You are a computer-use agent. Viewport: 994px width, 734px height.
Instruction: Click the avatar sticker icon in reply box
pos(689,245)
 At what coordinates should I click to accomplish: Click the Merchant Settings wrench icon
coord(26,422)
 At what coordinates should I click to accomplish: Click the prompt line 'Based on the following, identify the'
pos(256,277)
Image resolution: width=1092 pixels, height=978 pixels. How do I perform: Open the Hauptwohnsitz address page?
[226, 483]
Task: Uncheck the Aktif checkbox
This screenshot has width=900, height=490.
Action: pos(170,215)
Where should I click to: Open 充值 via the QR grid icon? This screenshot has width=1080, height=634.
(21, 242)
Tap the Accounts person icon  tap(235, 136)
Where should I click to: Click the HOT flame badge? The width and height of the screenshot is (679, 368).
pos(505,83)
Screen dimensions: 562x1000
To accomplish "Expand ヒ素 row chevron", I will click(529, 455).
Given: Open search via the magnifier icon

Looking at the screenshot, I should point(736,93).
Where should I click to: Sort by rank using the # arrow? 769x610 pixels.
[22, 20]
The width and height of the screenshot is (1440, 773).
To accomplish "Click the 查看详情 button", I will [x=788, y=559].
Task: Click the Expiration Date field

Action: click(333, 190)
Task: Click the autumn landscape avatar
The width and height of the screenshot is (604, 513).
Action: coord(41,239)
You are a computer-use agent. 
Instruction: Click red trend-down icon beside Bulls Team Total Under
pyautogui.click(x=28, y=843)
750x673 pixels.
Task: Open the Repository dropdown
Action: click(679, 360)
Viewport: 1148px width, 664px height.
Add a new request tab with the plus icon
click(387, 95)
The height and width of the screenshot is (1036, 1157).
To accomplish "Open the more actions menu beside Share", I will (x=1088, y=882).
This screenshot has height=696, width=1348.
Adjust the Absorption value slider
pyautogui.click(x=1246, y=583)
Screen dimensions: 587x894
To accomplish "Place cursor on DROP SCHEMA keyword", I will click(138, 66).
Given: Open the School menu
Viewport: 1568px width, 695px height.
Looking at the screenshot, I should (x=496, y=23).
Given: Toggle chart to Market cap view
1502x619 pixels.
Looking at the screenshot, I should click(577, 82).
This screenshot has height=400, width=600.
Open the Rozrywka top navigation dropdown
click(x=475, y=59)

• _Problem requirements_: Collect the lines of the records that include the string "agent".

• _Your response_:
You are a computer-use agent. Viewport: 994px width, 734px height.
You are a computer-use agent. 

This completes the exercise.